HRSA has now published additional details about the specific payment calculation methodology used for the Phase 3 payments, including the application of the pre-payment risk mitigation and cost containment safeguards. Recipients can review this information to assess whether they believe their Phase 3 payment was potentially calculated incorrectly. In these circumstances, the recipient can request a reconsideration of the Phase 3 payment calculation. The deadline to submit a reconsideration request is November 12, 2021.
The Phase 4 payment calculations are subject to similar pre-payment risk mitigation safeguards. Specifically, if it identifies certain flags in an application, including anomalous financial information, HRSA will conduct an in-depth review of the application and supporting documentation. HRSA will then decide whether to adjust the payment amount based on the findings of the in-depth review. This can result in no payment to a recipient in some cases.

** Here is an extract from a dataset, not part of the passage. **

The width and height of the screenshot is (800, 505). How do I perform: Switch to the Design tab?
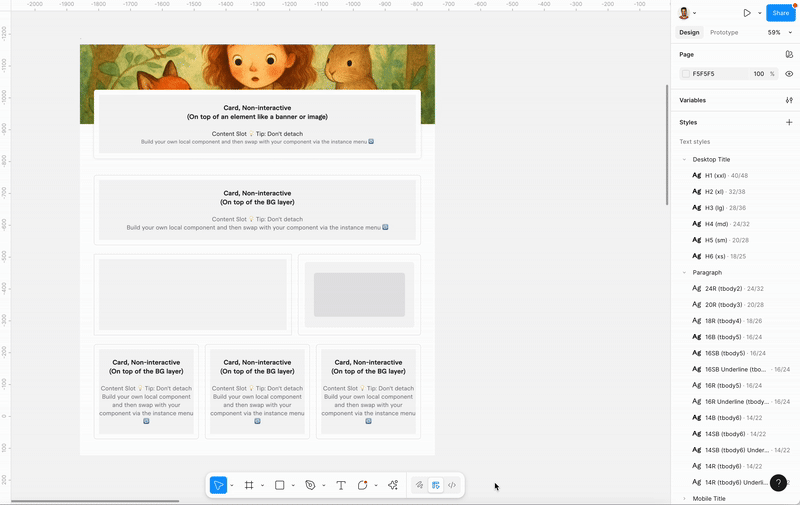click(689, 32)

HRSA Continues Publishing Updated Guidance
HRSA continues to publish new and revised PRF guidance relevant to past payments, future payments, and reporting obligations. This includes:
- Detailed eligibility and payment methodology webpages for the Phase 4 and ARP Rural Distributions;
- Application instructions;
- A sample application form;
- Multiple fact sheets, worksheets and flow charts related to the new distributions; and
- Over 40 new FAQs since September 29, 2021.
HRSA is also hosting four webinar sessions for Phase 4 and ARP Rural applicants, featuring guidance on how to navigate the application portal.
Providers should continue to monitor the constantly evolving guidance and upcoming reporting and application deadlines.